Not particularly. You can estimate the likely loss and likely gain from that utility change, as with anything. As long as you’re reasonably certain that the bottom parts of the utility function are more likely to be accessed through extortion than through other means, this is a rational thing to do. Absent a proper theory of extortion and attendant decision theory, of course.
As long as you’re reasonably certain that the bottom parts of the utility function are more likely to be accessed through extortion than through other means
THIS is the key (along with some explanation of why you think extortion is different than some other interaction with different-valued entities). It’s massively counter to my intuitions—I think bottom parts of utility functions are extremely common in natural circumstances without blaming a cause that can be reasoned or traded with.
Maybe more description of the scenario would help. Presumably there’s no infinity here—there’s a bound to the disutility (for you; presumably it’s utility for me) I can get with my fraction of the cosmos. What do you think the proper reaction of an FAI (or a human, for that matter) is, and why is it different for repeated small events than for one large event?
You can estimate the likely loss and likely gain from that utility change, as with anything.
You can try. Your estimate is likely to be very diffuse and uncertain—the issue is that you are trying to get a handle on the distribution tail and that is quite hard to do (see Taleb’s black swans, etc.)

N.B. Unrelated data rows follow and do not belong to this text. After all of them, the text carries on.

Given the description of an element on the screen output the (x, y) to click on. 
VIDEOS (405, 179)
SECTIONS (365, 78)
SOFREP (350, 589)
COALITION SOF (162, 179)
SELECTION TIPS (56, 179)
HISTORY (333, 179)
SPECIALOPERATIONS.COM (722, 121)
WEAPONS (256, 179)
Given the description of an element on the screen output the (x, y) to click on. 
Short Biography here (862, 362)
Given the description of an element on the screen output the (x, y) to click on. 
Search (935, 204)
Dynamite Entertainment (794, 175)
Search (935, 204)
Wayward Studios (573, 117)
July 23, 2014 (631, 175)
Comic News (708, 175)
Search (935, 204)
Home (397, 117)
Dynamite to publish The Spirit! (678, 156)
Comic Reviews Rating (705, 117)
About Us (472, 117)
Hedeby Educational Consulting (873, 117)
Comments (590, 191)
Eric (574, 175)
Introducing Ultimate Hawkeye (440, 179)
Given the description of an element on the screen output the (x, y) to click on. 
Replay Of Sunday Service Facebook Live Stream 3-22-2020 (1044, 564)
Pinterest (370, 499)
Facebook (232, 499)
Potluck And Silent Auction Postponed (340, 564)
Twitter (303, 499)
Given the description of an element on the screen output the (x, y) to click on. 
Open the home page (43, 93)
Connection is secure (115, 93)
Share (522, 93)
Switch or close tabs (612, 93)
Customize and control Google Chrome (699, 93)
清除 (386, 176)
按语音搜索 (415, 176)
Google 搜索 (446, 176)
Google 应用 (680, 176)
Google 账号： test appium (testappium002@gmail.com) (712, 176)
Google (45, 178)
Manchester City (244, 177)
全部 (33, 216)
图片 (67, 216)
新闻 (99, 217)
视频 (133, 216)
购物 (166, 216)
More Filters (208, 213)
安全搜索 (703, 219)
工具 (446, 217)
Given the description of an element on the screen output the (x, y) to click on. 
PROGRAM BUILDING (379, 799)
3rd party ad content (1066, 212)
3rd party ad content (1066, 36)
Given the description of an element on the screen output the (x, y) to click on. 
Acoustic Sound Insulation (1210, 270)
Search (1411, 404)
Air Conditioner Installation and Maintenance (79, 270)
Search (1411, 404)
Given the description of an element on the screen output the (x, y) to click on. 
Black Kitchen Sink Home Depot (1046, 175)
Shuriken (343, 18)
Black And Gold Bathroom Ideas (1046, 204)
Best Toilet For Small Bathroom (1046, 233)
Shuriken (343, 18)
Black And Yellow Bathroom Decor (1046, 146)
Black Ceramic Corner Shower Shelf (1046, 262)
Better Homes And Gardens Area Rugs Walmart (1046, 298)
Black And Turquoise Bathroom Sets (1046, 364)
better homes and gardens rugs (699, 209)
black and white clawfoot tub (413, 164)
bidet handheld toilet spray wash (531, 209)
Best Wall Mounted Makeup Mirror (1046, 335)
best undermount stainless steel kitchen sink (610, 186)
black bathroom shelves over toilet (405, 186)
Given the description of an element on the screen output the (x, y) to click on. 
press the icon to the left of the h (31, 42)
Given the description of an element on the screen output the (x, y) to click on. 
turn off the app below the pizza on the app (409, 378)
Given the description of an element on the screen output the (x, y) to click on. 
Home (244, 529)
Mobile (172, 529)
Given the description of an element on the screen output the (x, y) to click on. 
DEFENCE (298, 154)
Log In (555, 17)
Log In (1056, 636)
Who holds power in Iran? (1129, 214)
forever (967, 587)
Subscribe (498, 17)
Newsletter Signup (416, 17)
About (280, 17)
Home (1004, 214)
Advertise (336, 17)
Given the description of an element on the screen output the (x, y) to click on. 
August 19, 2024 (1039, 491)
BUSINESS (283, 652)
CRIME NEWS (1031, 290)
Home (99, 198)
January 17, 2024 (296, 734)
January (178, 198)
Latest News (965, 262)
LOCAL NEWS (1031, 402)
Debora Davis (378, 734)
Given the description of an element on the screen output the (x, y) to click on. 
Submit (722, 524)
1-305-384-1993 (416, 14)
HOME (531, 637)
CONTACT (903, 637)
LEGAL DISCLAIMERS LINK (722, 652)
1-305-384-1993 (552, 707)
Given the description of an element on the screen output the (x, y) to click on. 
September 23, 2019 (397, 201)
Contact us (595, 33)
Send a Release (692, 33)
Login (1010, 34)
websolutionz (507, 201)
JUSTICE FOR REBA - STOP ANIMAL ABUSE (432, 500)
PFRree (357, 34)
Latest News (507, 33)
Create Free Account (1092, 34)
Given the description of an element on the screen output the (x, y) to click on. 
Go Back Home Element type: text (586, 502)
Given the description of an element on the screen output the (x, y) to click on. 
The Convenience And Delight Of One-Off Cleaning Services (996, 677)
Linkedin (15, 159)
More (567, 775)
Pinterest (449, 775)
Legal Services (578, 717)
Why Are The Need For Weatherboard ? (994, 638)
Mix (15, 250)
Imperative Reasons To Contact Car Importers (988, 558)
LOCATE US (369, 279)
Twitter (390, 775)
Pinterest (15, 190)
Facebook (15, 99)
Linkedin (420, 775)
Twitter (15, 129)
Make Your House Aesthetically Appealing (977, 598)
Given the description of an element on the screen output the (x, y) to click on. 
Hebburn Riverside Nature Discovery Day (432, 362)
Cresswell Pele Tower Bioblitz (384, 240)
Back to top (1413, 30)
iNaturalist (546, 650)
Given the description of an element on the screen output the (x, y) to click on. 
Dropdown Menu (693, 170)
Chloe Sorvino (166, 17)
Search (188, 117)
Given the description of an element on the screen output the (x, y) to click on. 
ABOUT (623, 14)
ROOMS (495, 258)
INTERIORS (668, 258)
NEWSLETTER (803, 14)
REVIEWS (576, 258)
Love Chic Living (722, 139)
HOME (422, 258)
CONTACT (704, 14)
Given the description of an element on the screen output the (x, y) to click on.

As long as you’re reasonably certain that the bottom parts of the utility function are more likely to be accessed through extortion than through other means, this is a rational thing to do
Not at all—you’re forgetting the about the magnitude of consequences.
Let’s say you have a blackmailer who wants a pony and she has the capability to meddle with your AI’s sensors. Lo and behold, she walks up to the AI and says “I want a pony! Look, there is a large incoming asteroid on a collision course with Earth. Gimme a pony and I’ll tell you if it’s real”.
Ah, says you the designer. I estimate that the blackmailer is bluffing in 99% of the cases. That “bottom part of the utility function” (aka The Sweet Meteor Of Death) is much more likely to be accessed through extortion, a hundred times more likely, in fact.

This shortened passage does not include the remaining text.